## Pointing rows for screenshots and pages
+---+

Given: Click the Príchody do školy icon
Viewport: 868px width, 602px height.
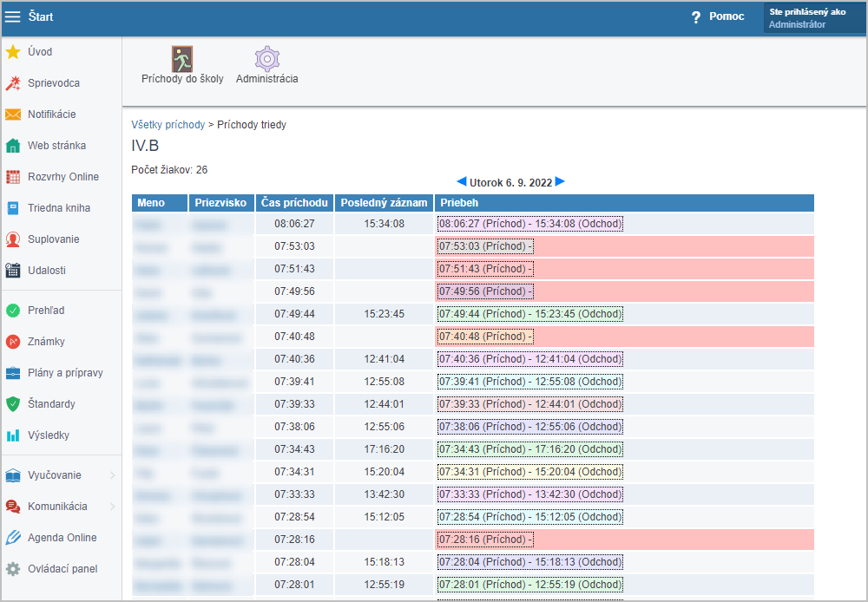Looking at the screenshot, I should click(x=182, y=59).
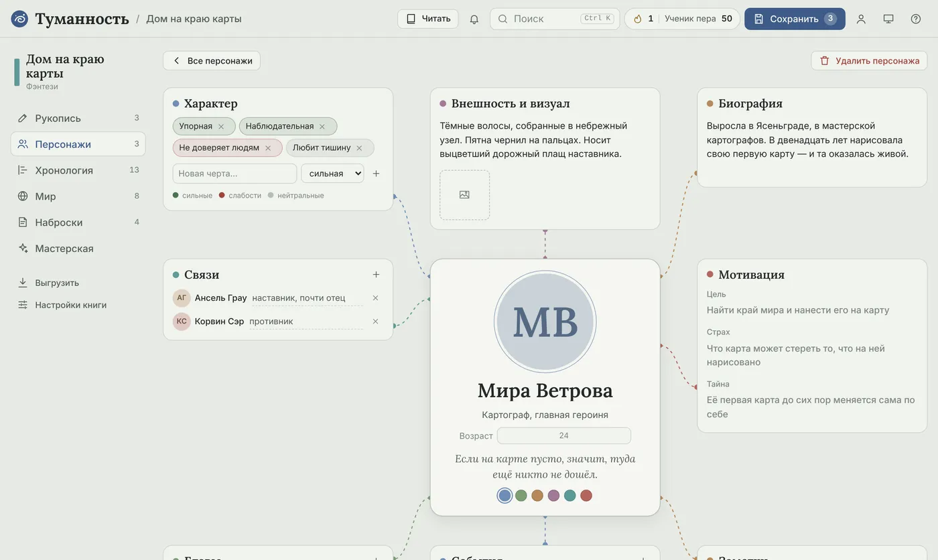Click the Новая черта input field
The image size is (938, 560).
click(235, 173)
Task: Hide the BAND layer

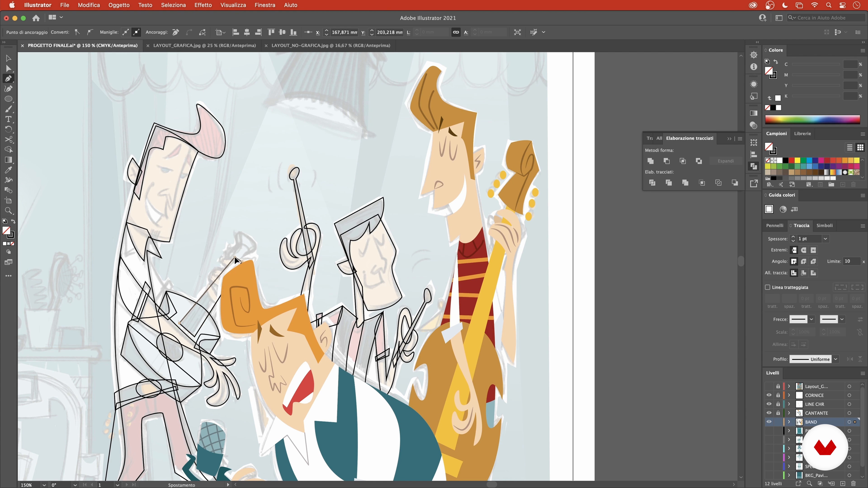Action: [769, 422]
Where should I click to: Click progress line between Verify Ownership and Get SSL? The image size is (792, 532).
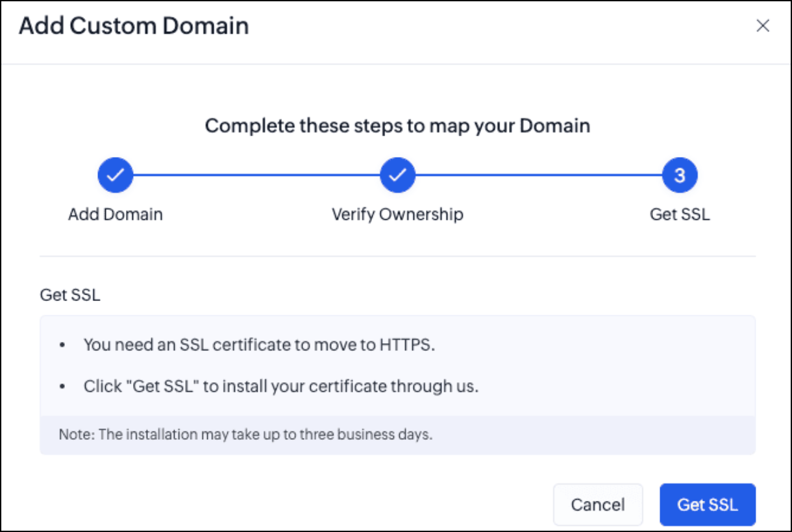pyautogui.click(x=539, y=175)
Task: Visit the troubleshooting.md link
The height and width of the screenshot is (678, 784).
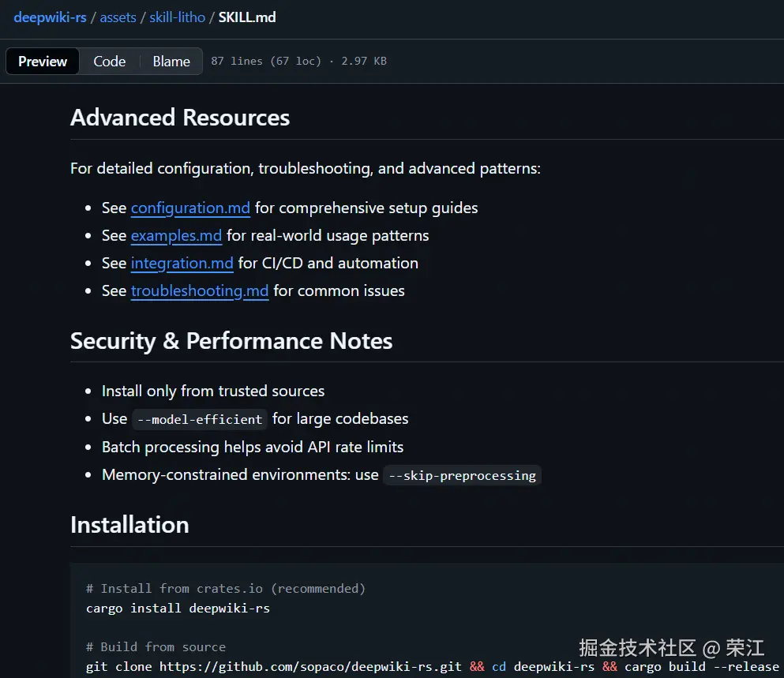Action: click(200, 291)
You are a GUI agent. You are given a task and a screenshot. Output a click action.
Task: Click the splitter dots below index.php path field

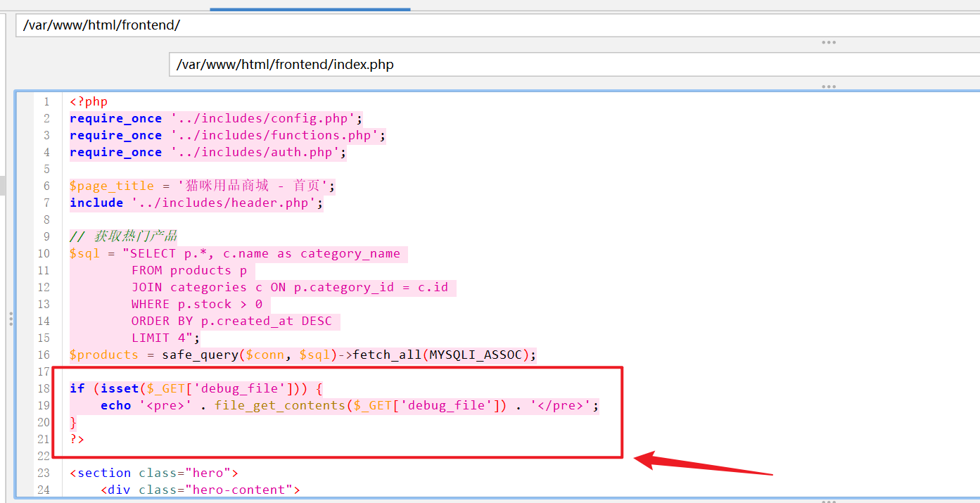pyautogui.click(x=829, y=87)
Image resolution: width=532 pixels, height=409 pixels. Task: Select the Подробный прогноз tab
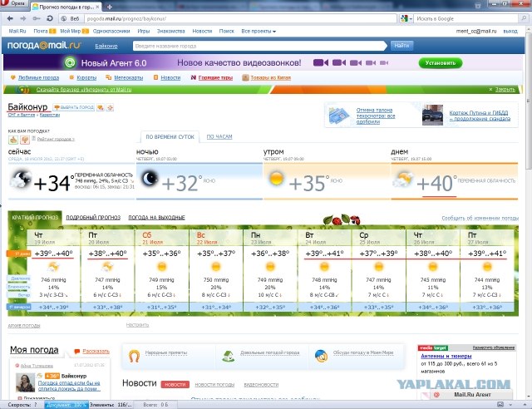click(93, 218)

+---+

## Objective
Copy out every row above word for word, leaving out the pictures.

## Full response
Given: Click the Príchody do školy icon
Viewport: 868px width, 602px height.
Looking at the screenshot, I should click(x=182, y=59).
Click the Новая черта input field
The image size is (938, 560).
click(235, 173)
Task: Hide the BAND layer

Action: [769, 422]
Where should I click to: Click progress line between Verify Ownership and Get SSL? The image size is (792, 532).
pyautogui.click(x=539, y=175)
Task: Visit the troubleshooting.md link
The height and width of the screenshot is (678, 784).
Action: click(200, 291)
You are a GUI agent. You are given a task and a screenshot. Output a click action.
Task: Click the splitter dots below index.php path field

pyautogui.click(x=829, y=87)
Image resolution: width=532 pixels, height=409 pixels. Task: Select the Подробный прогноз tab
click(93, 218)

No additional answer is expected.